▽

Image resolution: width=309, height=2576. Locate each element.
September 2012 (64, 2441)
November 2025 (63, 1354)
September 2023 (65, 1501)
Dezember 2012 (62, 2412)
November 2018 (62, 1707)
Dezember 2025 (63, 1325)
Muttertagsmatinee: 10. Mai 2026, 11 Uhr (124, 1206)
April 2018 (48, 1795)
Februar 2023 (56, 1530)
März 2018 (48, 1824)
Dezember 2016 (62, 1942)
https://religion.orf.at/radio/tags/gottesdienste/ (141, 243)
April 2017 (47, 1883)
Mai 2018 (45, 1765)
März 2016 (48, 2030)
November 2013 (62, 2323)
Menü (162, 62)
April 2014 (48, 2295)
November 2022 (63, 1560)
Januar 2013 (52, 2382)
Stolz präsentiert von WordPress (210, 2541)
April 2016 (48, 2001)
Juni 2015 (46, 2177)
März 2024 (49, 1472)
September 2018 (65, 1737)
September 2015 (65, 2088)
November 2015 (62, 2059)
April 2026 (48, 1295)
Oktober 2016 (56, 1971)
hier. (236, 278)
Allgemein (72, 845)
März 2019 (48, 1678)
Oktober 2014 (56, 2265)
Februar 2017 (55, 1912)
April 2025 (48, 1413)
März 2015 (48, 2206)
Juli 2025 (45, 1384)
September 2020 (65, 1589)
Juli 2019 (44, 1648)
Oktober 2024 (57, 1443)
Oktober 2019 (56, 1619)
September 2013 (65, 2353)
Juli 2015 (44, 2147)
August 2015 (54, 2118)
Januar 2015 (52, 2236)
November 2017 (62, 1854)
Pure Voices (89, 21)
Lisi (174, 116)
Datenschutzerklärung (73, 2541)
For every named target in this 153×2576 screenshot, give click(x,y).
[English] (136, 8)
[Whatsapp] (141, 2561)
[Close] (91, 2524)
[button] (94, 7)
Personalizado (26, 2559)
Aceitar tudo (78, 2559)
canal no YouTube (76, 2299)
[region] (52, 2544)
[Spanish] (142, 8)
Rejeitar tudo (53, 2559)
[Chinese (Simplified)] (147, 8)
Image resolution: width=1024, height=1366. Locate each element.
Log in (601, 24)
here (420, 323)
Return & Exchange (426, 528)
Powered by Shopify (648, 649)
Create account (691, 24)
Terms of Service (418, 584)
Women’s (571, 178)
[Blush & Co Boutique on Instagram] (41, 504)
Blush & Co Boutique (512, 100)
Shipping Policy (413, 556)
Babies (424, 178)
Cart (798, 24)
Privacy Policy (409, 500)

△

An identical copy of the entries above is the expected result.

Image resolution: width=309, height=2576. Locate each element.
September 2012 (64, 2441)
November 2025 (63, 1354)
September 2023 (65, 1501)
Dezember 2012 (62, 2412)
November 2018 (62, 1707)
Dezember 2025 (63, 1325)
Muttertagsmatinee: 10. Mai 2026, 11 Uhr (124, 1206)
April 2018 (48, 1795)
Februar 2023 (56, 1530)
März 2018 (48, 1824)
Dezember 2016 (62, 1942)
https://religion.orf.at/radio/tags/gottesdienste/ (141, 243)
April 2017 (47, 1883)
Mai 2018 (45, 1765)
März 2016 (48, 2030)
November 2013 (62, 2323)
Menü (162, 62)
April 2014 (48, 2295)
November 2022 (63, 1560)
Januar 2013 (52, 2382)
Stolz präsentiert von WordPress (210, 2541)
April 2016 (48, 2001)
Juni 2015 (46, 2177)
März 2024 (49, 1472)
September 2018 (65, 1737)
September 2015 (65, 2088)
November 2015 (62, 2059)
April 2026 (48, 1295)
Oktober 2016 (56, 1971)
hier. (236, 278)
Allgemein (72, 845)
März 2019 (48, 1678)
Oktober 2014 (56, 2265)
Februar 2017 (55, 1912)
April 2025 (48, 1413)
März 2015 (48, 2206)
Juli 2025 (45, 1384)
September 2020 (65, 1589)
Juli 2019 (44, 1648)
Oktober 2024 (57, 1443)
Oktober 2019 (56, 1619)
September 2013 (65, 2353)
Juli 2015 (44, 2147)
August 2015 (54, 2118)
Januar 2015 (52, 2236)
November 2017 (62, 1854)
Pure Voices (89, 21)
Lisi (174, 116)
Datenschutzerklärung (73, 2541)
For every named target in this 153×2576 screenshot, give click(x,y).
[English] (136, 8)
[Whatsapp] (141, 2561)
[Close] (91, 2524)
[button] (94, 7)
Personalizado (26, 2559)
Aceitar tudo (78, 2559)
canal no YouTube (76, 2299)
[region] (52, 2544)
[Spanish] (142, 8)
Rejeitar tudo (53, 2559)
[Chinese (Simplified)] (147, 8)
Image resolution: width=1024, height=1366. Locate each element.
Log in (601, 24)
here (420, 323)
Return & Exchange (426, 528)
Powered by Shopify (648, 649)
Create account (691, 24)
Terms of Service (418, 584)
Women’s (571, 178)
[Blush & Co Boutique on Instagram] (41, 504)
Blush & Co Boutique (512, 100)
Shipping Policy (413, 556)
Babies (424, 178)
Cart (798, 24)
Privacy Policy (409, 500)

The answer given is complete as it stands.